Além disso, lembra Estrada, embora Moro seja muito conhecido em termos quantitativos – muitos brasileiros sabem quem ele é -, “do ponto de vista qualitativo ele perdeu muito: sua imagem ficou diminuída por causa de todas as revelações feitas pela imprensa brasileira e estrangeira a respeito da Lava-Jato, a ligação dele com Bolsonaro e o fato de ele ter sido ministro do Bolsonaro”.
“Deste ponto de vista, eu tenho minhas dúvidas a respeito da viabilidade eleitoral de Sergio Moro”, conclui.
Para o cientista político, estas revelações abalaram a credibilidade do ex-juiz. “A própria Justiça disse que o Moro foi um juiz parcial”. “E não podemos esquecer que a eleição de Bolsonaro deveu-se, em grande medida, ao fato de que Lula não pôde ser candidato em 2018 porque ele foi impedido pelo juiz que virou ministro do candidato que se beneficiou do impedimento dele (de Lula)”.
Porém, segundo Estrada, a aposta do Moro em 2020 não deu certo. “Moro queria rachar o bolsonarismo”.
“Degradação da democracia brasileira”
De acordo com Estrada, os braileiros têm de ficar de olho no Poder Legislativo. “O Congresso, junto com o governo, vai tentar até o final encontrar uma maneira para tentar manter os acordos espúrios entre o Congresso e o Executivo. O que está em jogo nesta eleição de 2022, além de uma eventual mudança de rumo político, é esta relação entre Executivo e Legislativo, que deve estar no debate público”, acredita.

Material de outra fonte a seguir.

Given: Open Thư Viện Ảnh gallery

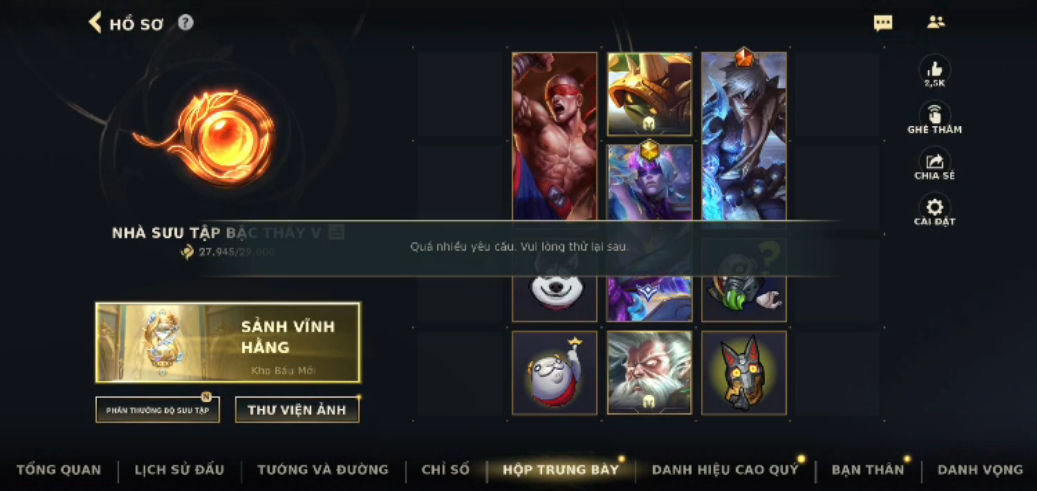Looking at the screenshot, I should [297, 410].
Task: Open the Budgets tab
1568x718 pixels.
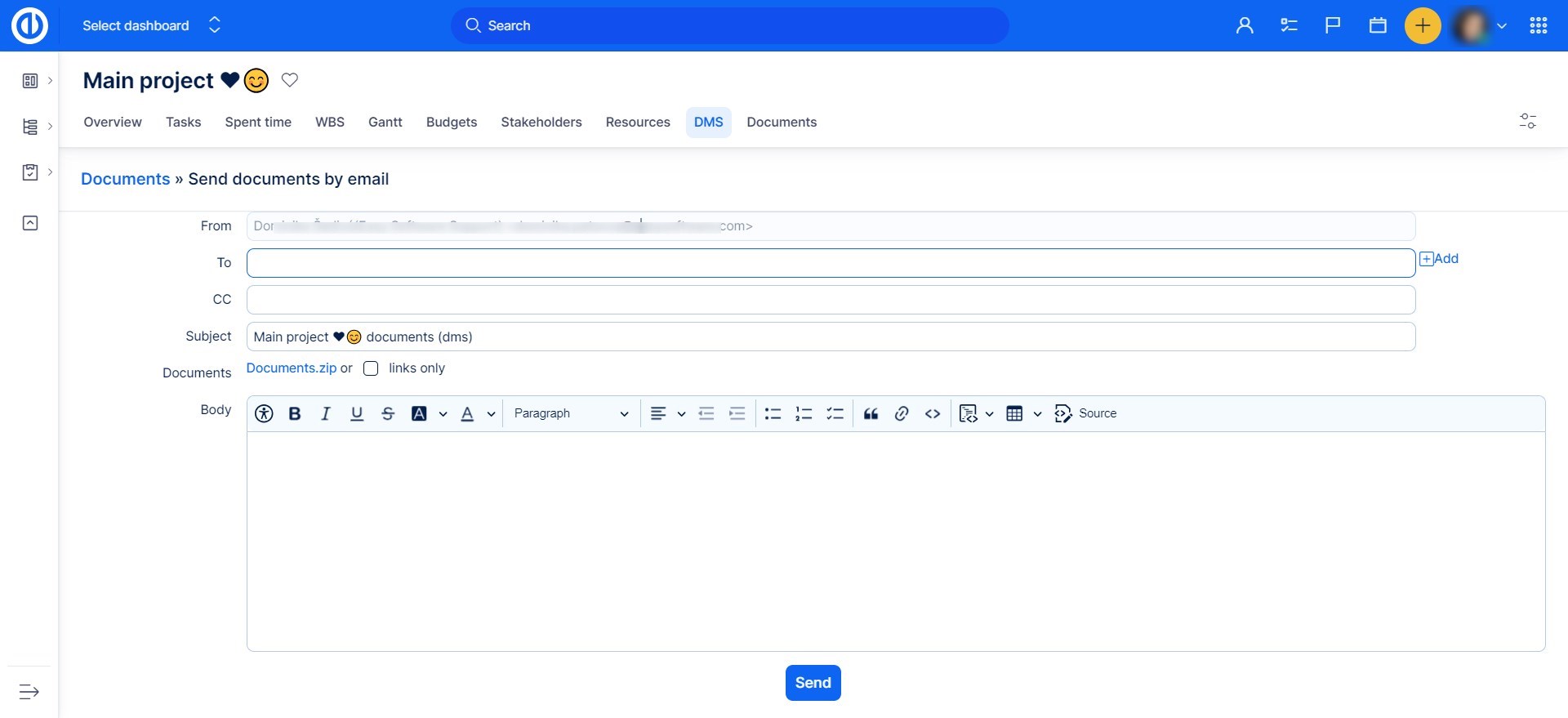Action: click(452, 123)
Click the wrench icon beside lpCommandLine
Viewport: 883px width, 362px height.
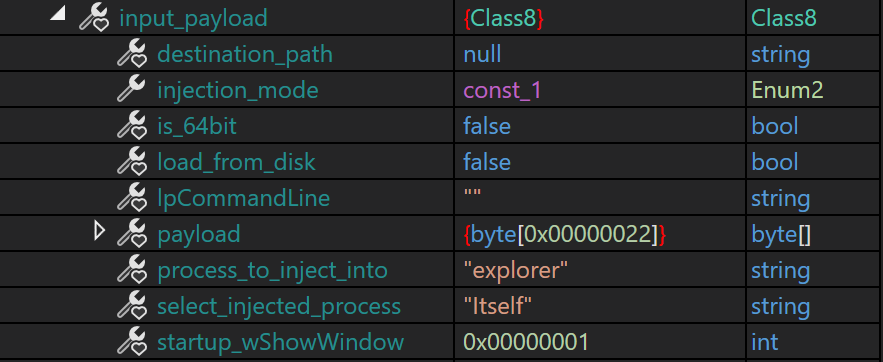click(132, 198)
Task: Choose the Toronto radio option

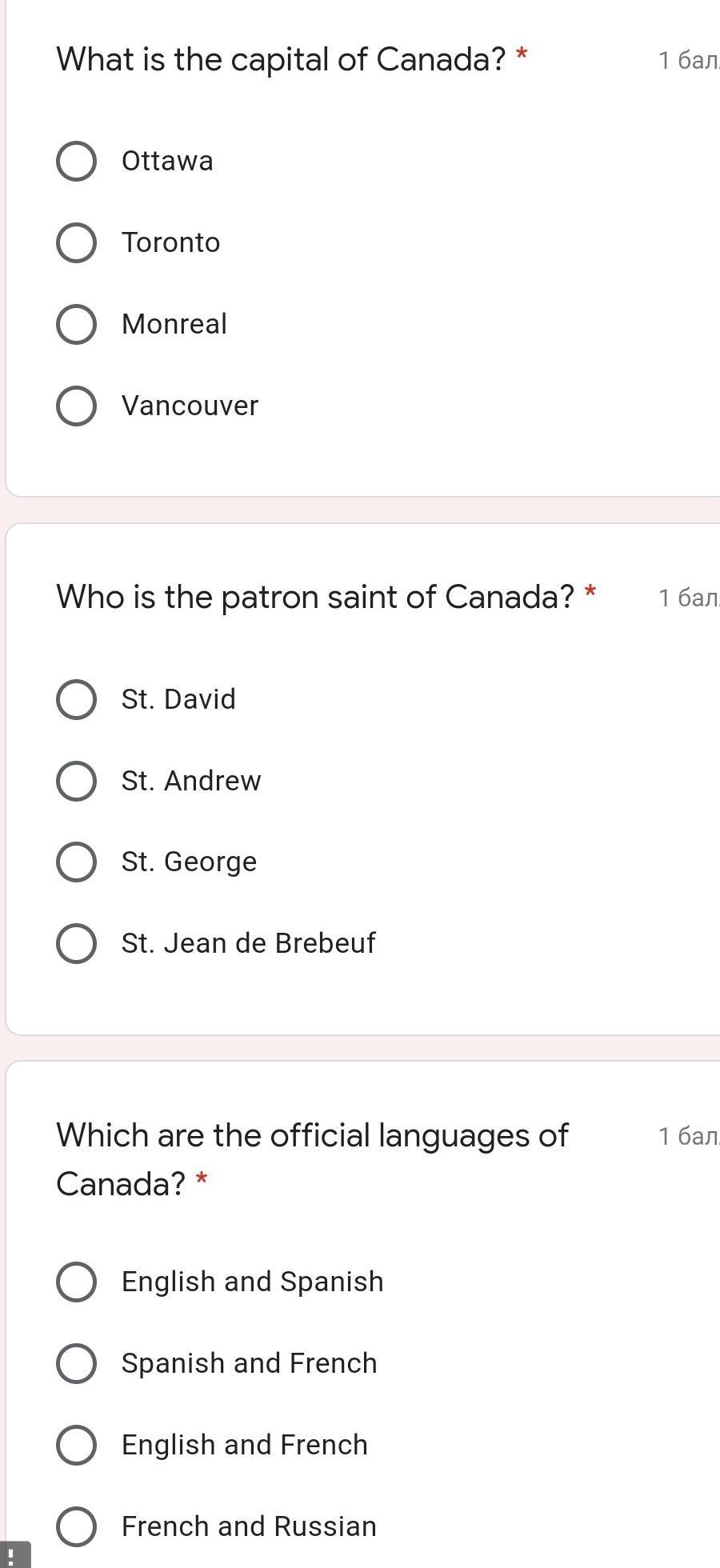Action: click(x=77, y=242)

“É isso o que está no centro desta degradação da democracia brasileira, principalmente após a decisão do STF que acabou com a verticalização das alianças, que propiciou uma fragmentação partidária maior e essa promiscuidade entre dinheiro e política. Acho que os brasileiros devem se posicionar, não só votar no Executivo, mas também no Legislativo”, finaliza o cientista político, que vai mediar a conferência que o ex-presidente Lula dará na Sciences Po, em Paris, na próxima terça-feira (16).